You write on your blog that both the British and the American publishing industries are making progress in the D&I of their workforce. How do you think they have achieved this progress?
First, the UK and the US stand out because for those countries we have a great deal of data going back several years on diversity in our industry. I would love to have similar data for other countries and be able to build a truly international perspective on diversity in publishing at a global level, but that is not possible as yet. Of course I’m aware of the fact that in gathering data, you have to balance privacy with the importance of data registration across all types of diversity.
Second, I recall a conversation I had with a leading British publisher who said, ‘We cannot afford not to have a strong and active D&I programme, otherwise we will not succeed in hiring and retaining the talent we need.’
I have seen publishing houses putting D&I on the agenda in a systematic way. They hired dedicated D&I staff, formulated a strategy and executed it. They communicated internally and externally about the strategic importance of this approach. They empowered Employee Resource Groups linked to the different D&I lenses, and gave them a budget. Finally, they had strong, outspoken support from the top. To be successful at D&I, you have to fire on all cylinders at the same time and do so in a sustained way over many years.
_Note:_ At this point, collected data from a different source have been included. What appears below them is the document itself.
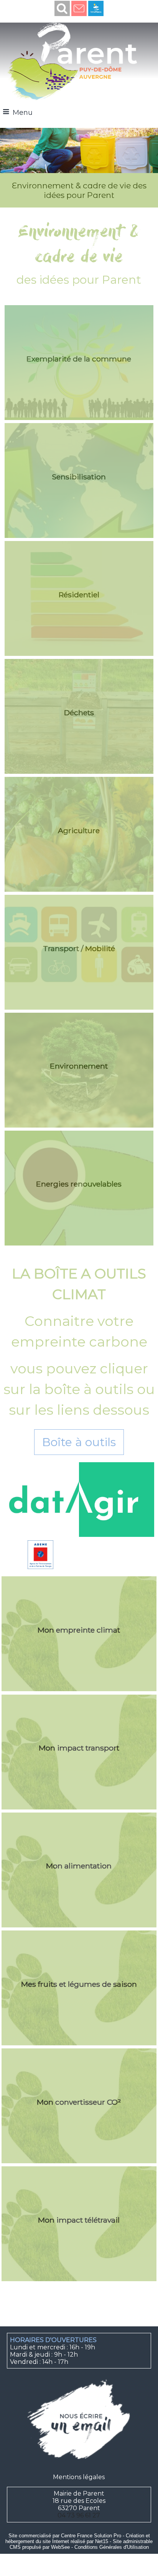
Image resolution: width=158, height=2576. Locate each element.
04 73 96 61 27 (79, 2515)
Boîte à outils (79, 1442)
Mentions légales (79, 2477)
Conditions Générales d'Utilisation (111, 2547)
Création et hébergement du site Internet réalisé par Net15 (77, 2538)
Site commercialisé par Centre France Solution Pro (64, 2535)
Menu (23, 112)
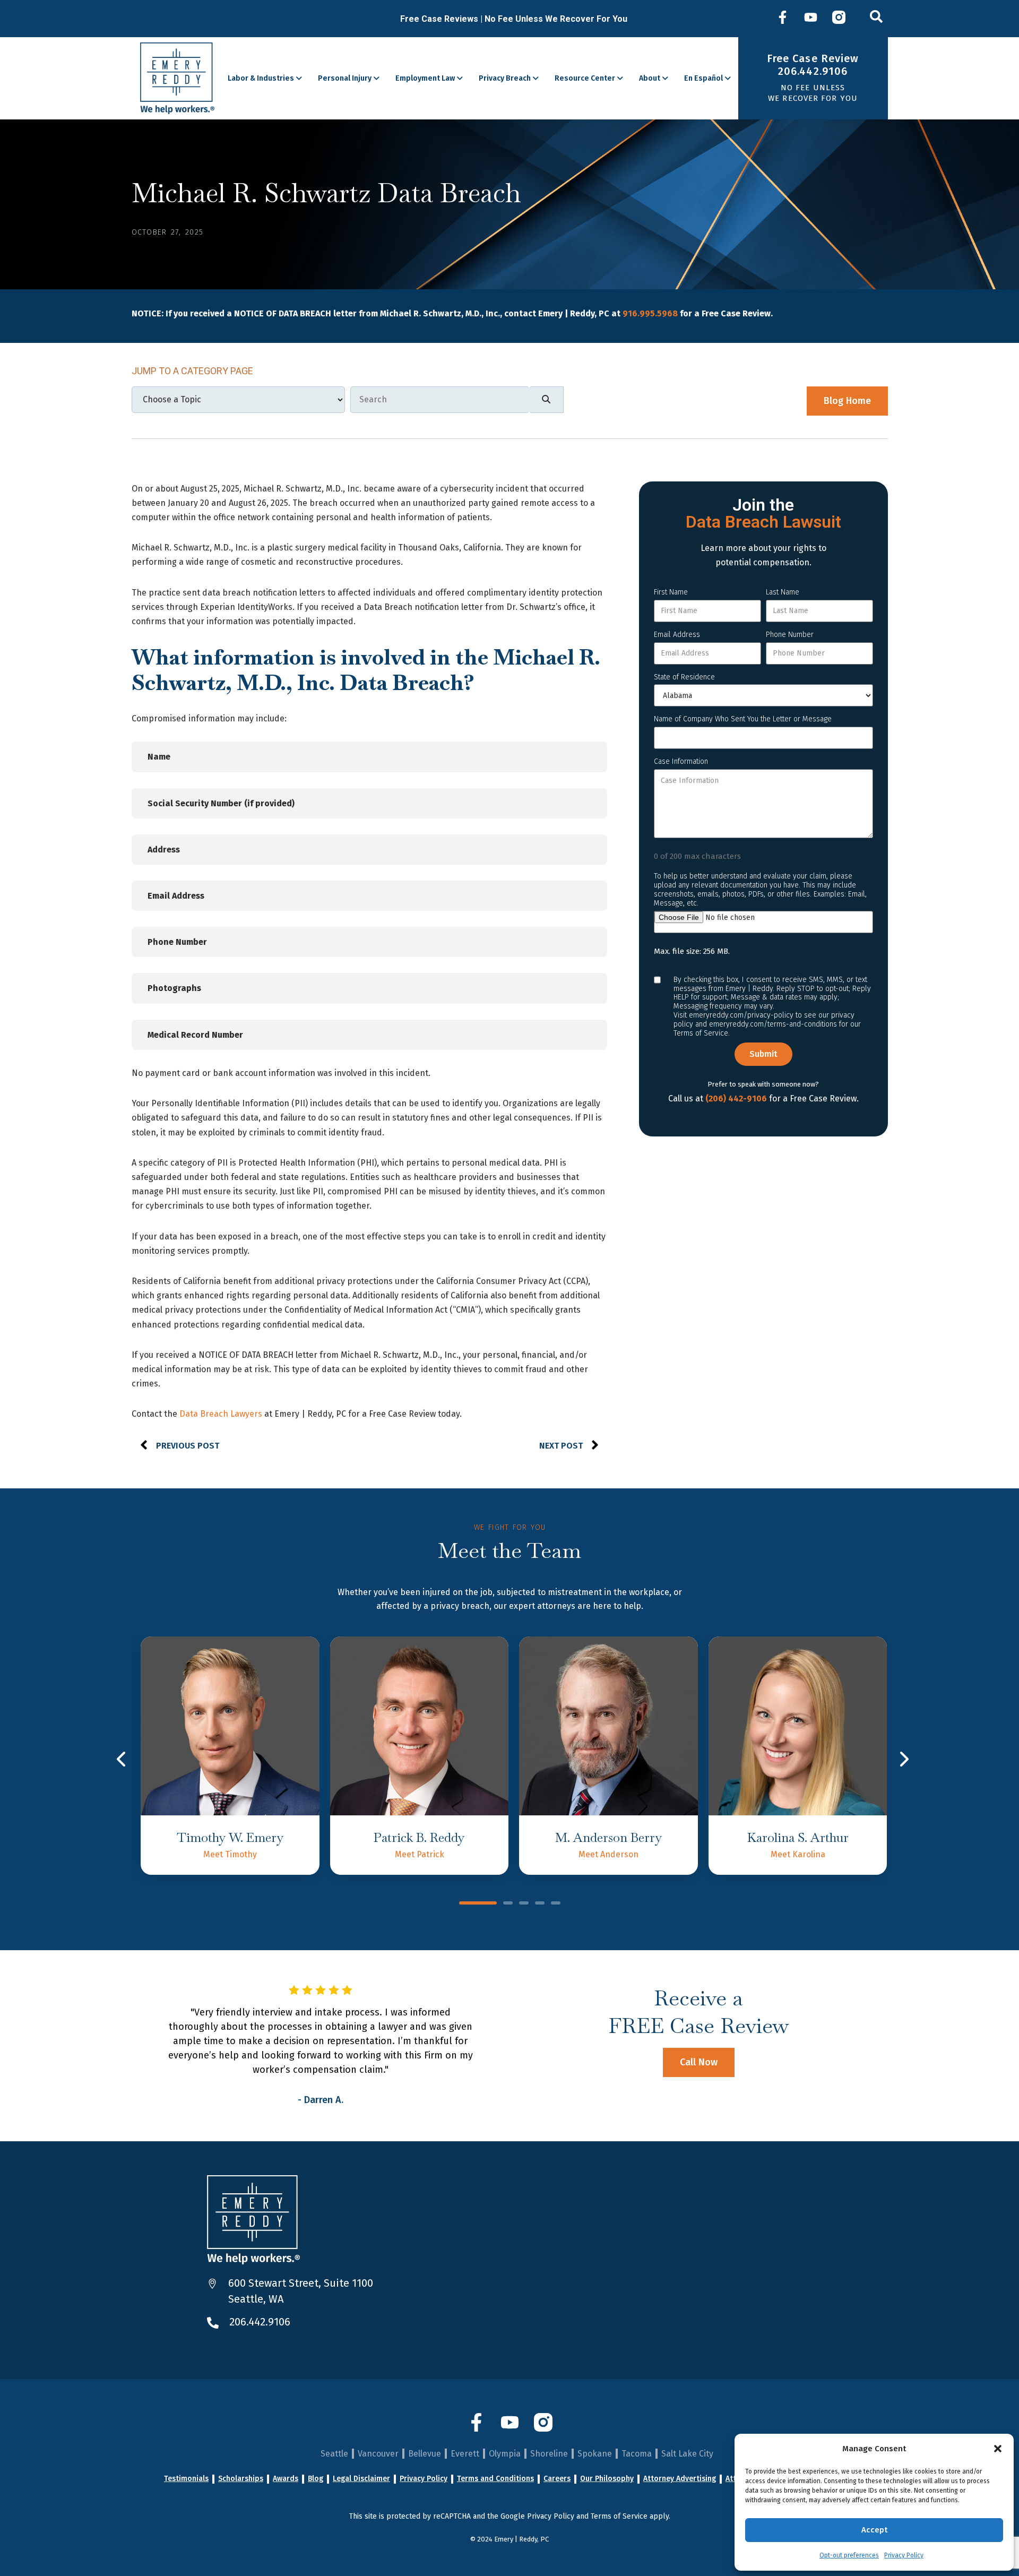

Is there one specific D&I lens (gender, race, sexual identity, disability, etc) that is likely to present the greatest challenges for the publishing industry?
The UK PA now has data on diversity in the UK publishing industry going back many years and it tells an interesting story: the workforce is more female than male, the leadership has reached gender parity, and the LGBTQI+ community is well represented (even though they are more likely to come out to their immediate colleagues than to their managers). But the race lens on diversity is clearly where most challenges are. This has been known for years, but dedicated programmes have not really rectified the situation. Even if Black talent is hired, through internship programmes for example, Black interns are less likely to stay in their publishing house than other staff. I think it is fair to say that the inclusive working environment doesn’t extend to Black employees.
How will the IPA keep working towards a more diverse and inclusive publishing industry?
D&I now has an official home at the IPA in the Inclusive Publishing and Literacy committee, which I chair. In parallel, the PublisHER initiative is going from strength to strength, and we keep D&I on the agenda through our blogs (there was a recent blog on Every Story Matters), as we will at the upcoming IPA Congress in Jakarta next year. Our members are increasingly embracing D&I, and the UK PA and the American Association of Publishers are really in the vanguard here. At the IPA we are playing our part in exchanging best practice and helping all our members become and remain active in this area.